(240g) Effect of the Mechanical Environment on Connective Tissue Development in Fiber/Hydrogel Composite Meshes

Mechanical cues are one of several stimuli which influence stem cell proliferation, differentiation, and development into organized tissue structures.  Indeed, aligned topographic features and anisotropic mechanical properties can guide the development of aligned spindle shaped cells that may be suited for muscle and connective tissue regeneration, while soft isotropic gels lacking in topographic features may be better suited for regenerating cartilage and fat tissues.  We have recently developed a process for fabricating cellularized composite meshes consisting of an elastomeric network of electrospun polyurethane (PU) fibers and an electrosprayed collagen gel, where the mechanical properties of the composite are dictated by the fabrication conditions.  In this study we suspended mesenchymal stem cells (MSCs) in 0.3 to 0.7 wt% solutions of collagen and incorporated them into randomly oriented PU fiber meshes.  Resultant composites were cultured for up to 8 days slack or under uniaxial static tension.

Activity list>
1. According to the abstract on fiber/hydrogel composite meshes, why might aligned topographic features and anisotropic mechanical properties suit muscle and connective tissue regeneration? Answer in one to three sentences.
2. Extend the abstract on connective tissue development in fiber/hydrogel composite meshes, starting after its final sentence.

Data provided>

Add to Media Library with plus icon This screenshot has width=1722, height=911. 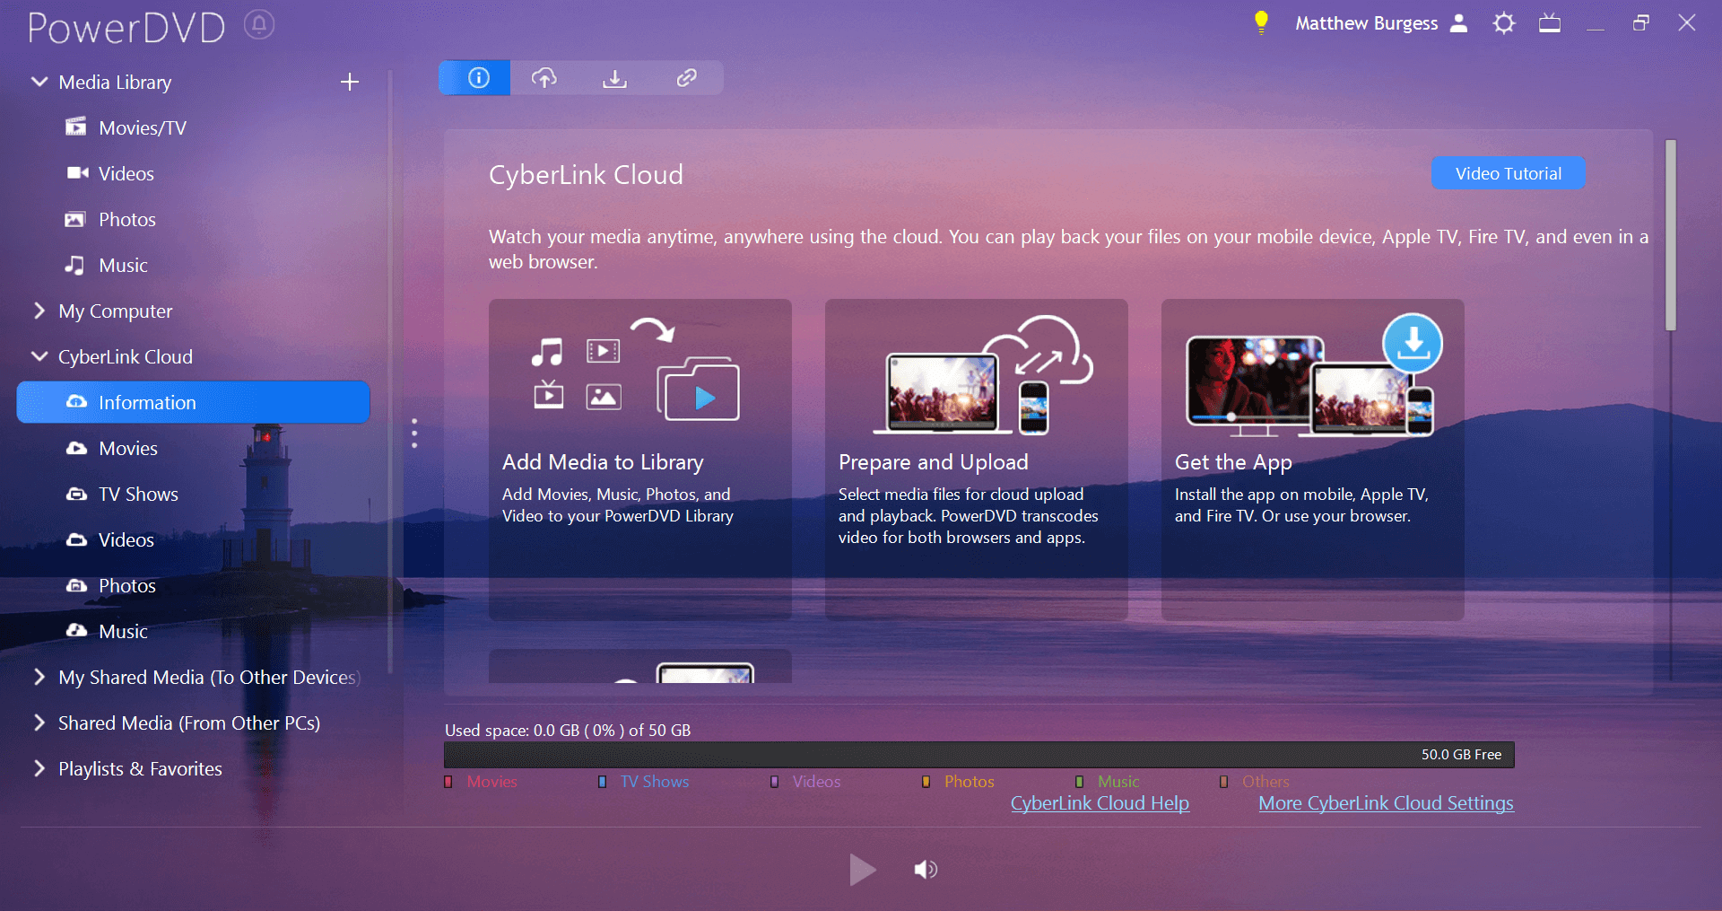point(350,83)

Results by task>
1. They can guide the development of aligned, spindle-shaped cells, and such cells may be suited for regenerating muscle and connective tissue.

2.
Analysis of composite meshes indicated that collagen content, composite thickness, and water weight increased with increasing collagen concentration.  Under slack conditions, MSCs organized into spherical clusters and proliferated best in materials with a low collagen content.  In contrast, inclusion of at least 0.5 wt% collagen was critical for cell survival under a 10% static uniaxial load, and permitted cell spreading and alignment parallel to the load axis.  Poor survival of MSCs at lower collagen contents suggest that the collagen gel affords the cells protection from the PU fibers under tensile loads.  PCR and confocal imaging – to probe how the mechanical environment affects differentiation toward a connective tissue phenotype – are underway.  Nevertheless, the data show that fiber/hydrogel composite meshes can be prepared with different mechanical properties, and that these properties can affect MSC viability and morphology.